Constellation's role as tool for learning adds to its...


September 26, 1998

Constellation's role as tool for learning adds to its longevity

I read with interest the article concerning the future of the Constellation ("Famed Constellation to get new life as teaching tool," Sept. 19).

The article made it clear that some people felt that a fun and education venue was inappropriate as the ship's primary function, and only a strict historic interpretation was acceptable.

Constellation's long survival has been only because of her montage of occupations, the very least of which was naval warship. She served as a delivery vessel, providing safe passage for naval personnel. She took food to a starving Ireland. She was a command ship, tied to the pier, during World War II. The list of varied duties, tailored to the time and needs at hand, is what has allowed her to survive to this day.

Another famous ship, the cast iron Elissa of Texas, of which Louis F. Linden is very familiar, was allowed to survive only because she could smuggle contraband to the Dalmatian Coast as a power vessel, denuded of masts and sails. So much for a strict interpretation of acceptable uses of an historic ship.

These, and dozens ore historic ships afloat today because they were able to find new roles that reflected the need and realities of their times.

The Living Classrooms Foundation is truly the most talented and capable resource that we have to care for her. When managing director Scott Raymond referred to the Constellation's abilities to teach the laws of physics, however, it was not Newtonian physics, but Einsteinian physics. That is because wooden ships, like the rest of us, must face the factor of time. In modern times, wooden ships must work or die.

Michael D. Storey


Celebrate teaching success prominently in newspaper

I read with pleasure, the article "Longtime city teacher is surprised with $25,000 award" (Sept. 19).
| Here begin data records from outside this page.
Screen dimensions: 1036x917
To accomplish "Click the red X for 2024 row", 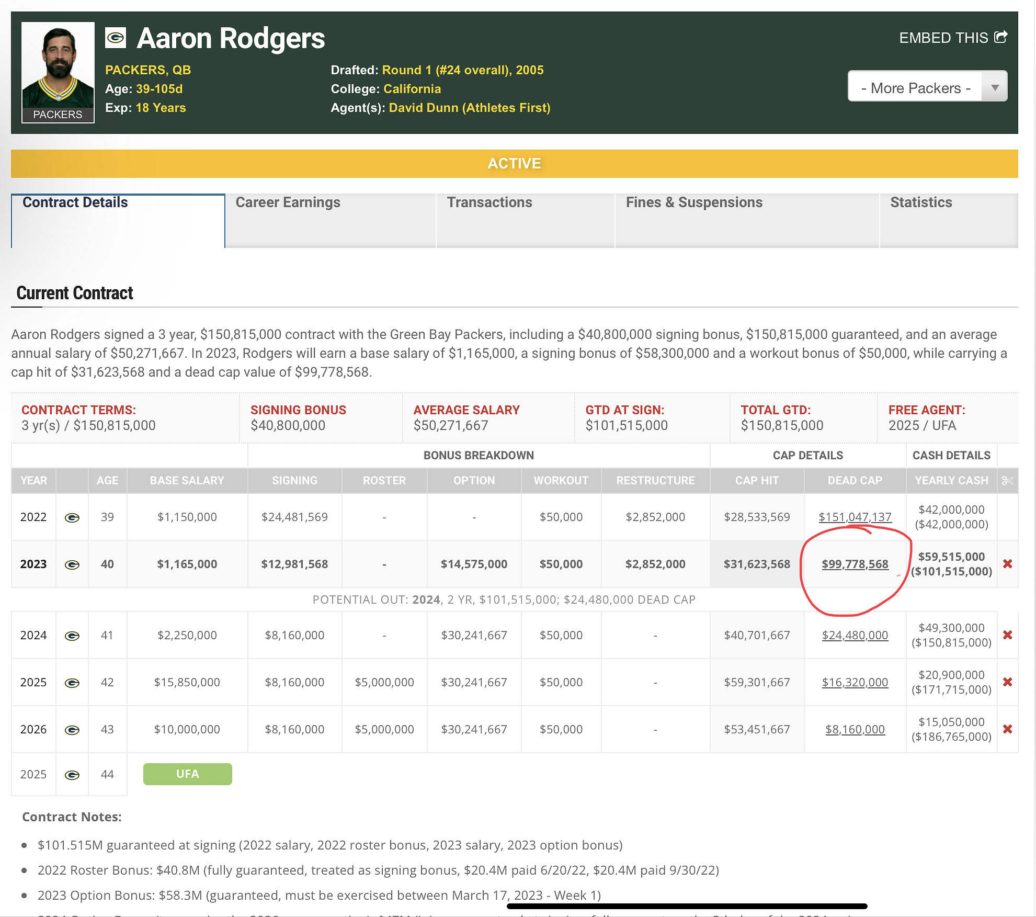I will 1007,635.
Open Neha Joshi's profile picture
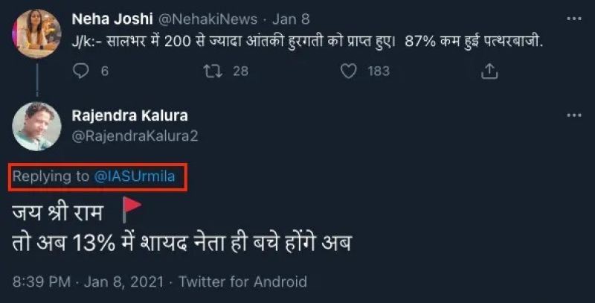This screenshot has height=303, width=595. tap(36, 34)
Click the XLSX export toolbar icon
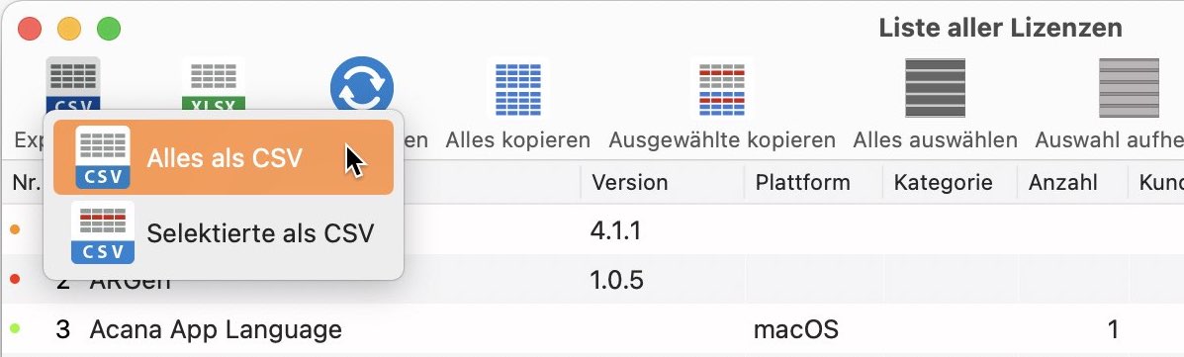 [213, 84]
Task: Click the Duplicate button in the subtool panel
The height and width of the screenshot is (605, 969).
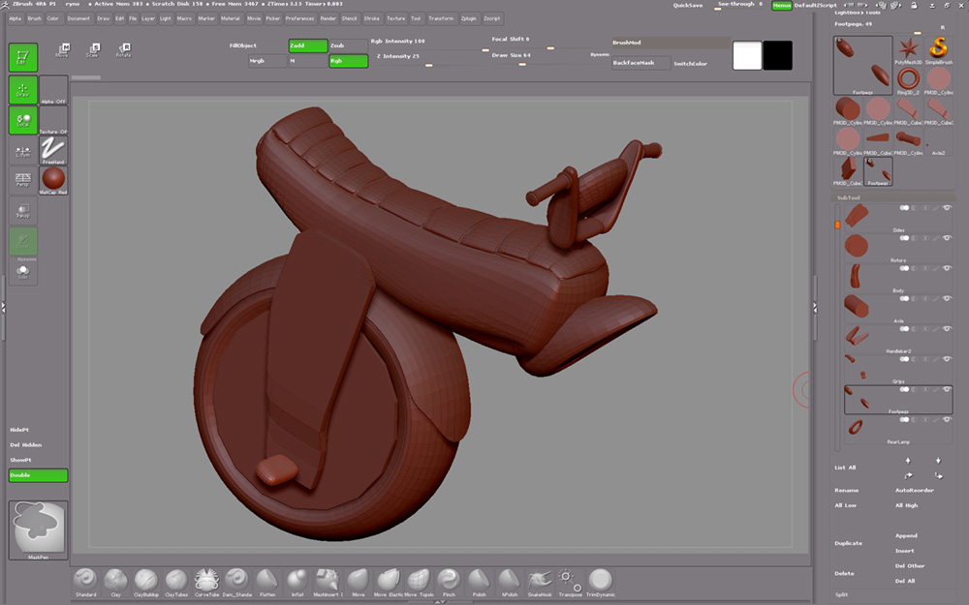Action: (848, 542)
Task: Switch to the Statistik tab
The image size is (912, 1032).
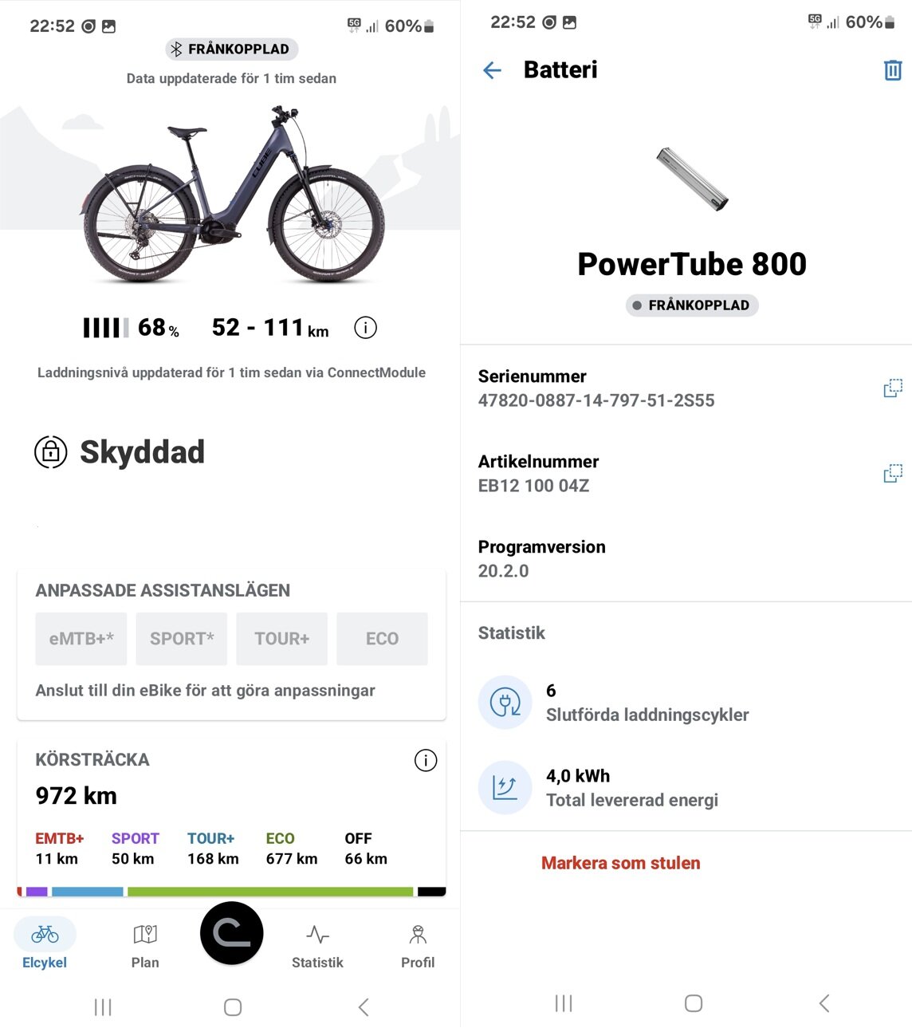Action: click(317, 947)
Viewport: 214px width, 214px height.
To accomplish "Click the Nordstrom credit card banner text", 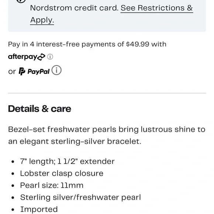I will 74,8.

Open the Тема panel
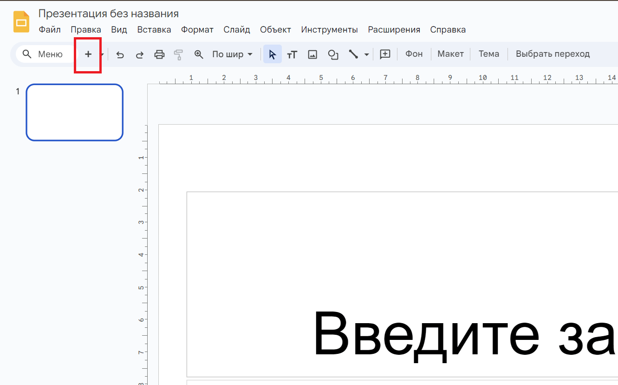[x=488, y=54]
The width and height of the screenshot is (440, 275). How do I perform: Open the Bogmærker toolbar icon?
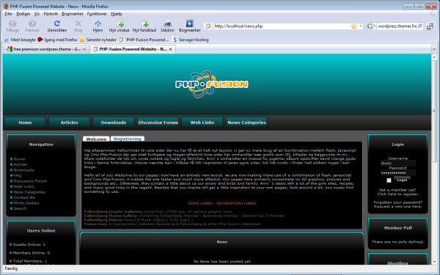[x=190, y=23]
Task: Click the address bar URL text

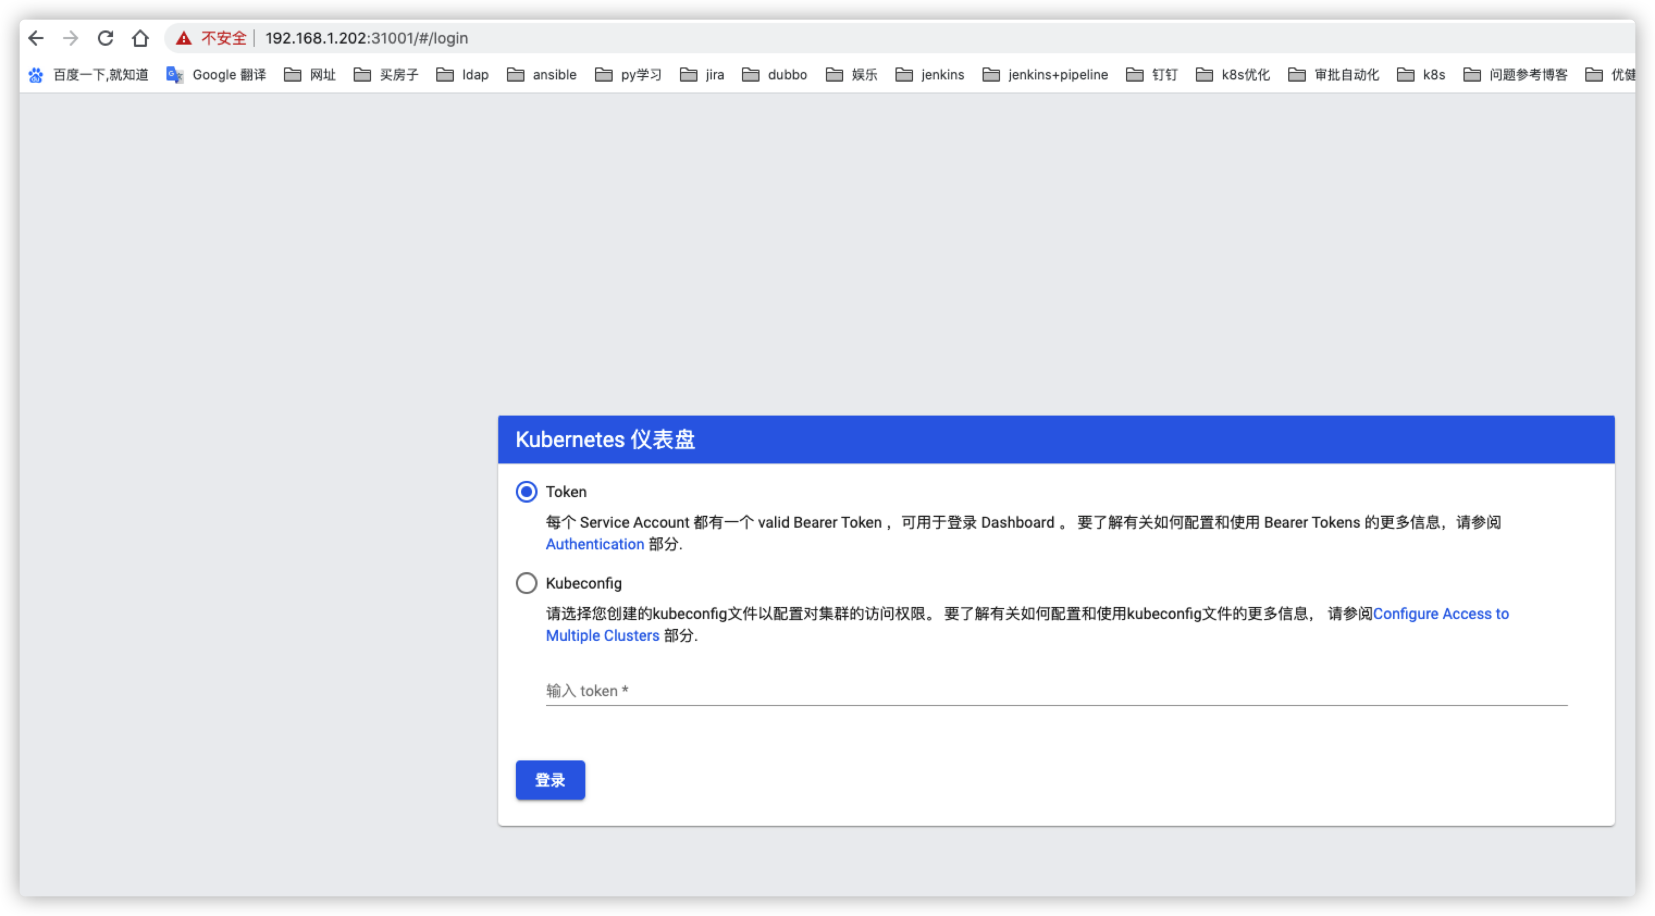Action: pos(366,39)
I do not know Stephanie Terry, the first-grade teacher at Ashburton Elementary School in Baltimore City, but I am proud of her.

It is significant to note that her National Educator Award from the Milken Family Foundation recognizes her professional competency and effectiveness in teaching her students to read.

I would think that The Sun would have devoted a more prominent space in its publication to such a worthy accomplishment, particularly in light of the emphasis placed on reading in the Reading by 9 series. The valid and valuable successes of Ms. Terry and other teachers need to be celebrated.

Maxine J. Wood


American has no right to intervene in Kosovo

It is hypocritical for the United States to criticize Serbia for suppressing an armed revolt by the Kosovo Liberation Army. When the Confederate States of America tried to secede from the Union, the United States fought its bloodiest war to preserve that union.

How fortunate the United States was that no superpower intervened in what was a purely internal matter. How doubly fortunate that no multinational force existed to launch air strikes and deploy ground troops to assist the secession.

If the ethnic Albanians who live in Kosovo wish Albanian rule, let them simply cross the border into Albania. Kosovo is a province in Serbia. Serbia has a right to preserve its union and to suppress by force any attempted secession.

The United States has no of national interest in Kosovo, and there is no reason to risk American lives or expend resources there.

Harris James George


Surgery cost outside state an eye-opening experience

Jo Bremer's revealing experience with the remarkable Lasik eye surgery ("Seeing is believing," Sept. 20) is shared by my wife, perhaps even more dramatically. Before surgery, she could not see the big "E" on the eye chart. After the surgery, she has 20/20 vision, something she previously was never able to have with the best correction through glasses and contact lenses. It was truly remarkable.

However, there the similarity ends. Ms. Bremer paid more than $5,000 for her surgery, whereas my wife paid little more than $2,000 for the same surgery. After my wife decided to have this procedure performed, I discovered that everyone I contacted in this area charged the same: $5,000 for both eyes.

We traveled to another state, where my wife's Lasik surgery was performed by a well-known and very experienced ophthalmologist in a 10-minute procedure that cost less than half the local fee. The results could not have been more perfect.

Frederick Everhart


Perspective section not what it used to be

After reading the Perspective section of The Sun over the years, it would seem best to drop the section altogether. Space has become more and more limited. Now we have large print and unnecessary photos. Ads, puzzles and bridge notes add to the further constriction of information.

Most important, The Sun has not bred a stable of columnists who raise the paper's reputation and its quality. It relies on outside names such as George Will, Carl Rowan and Ellen Goodman.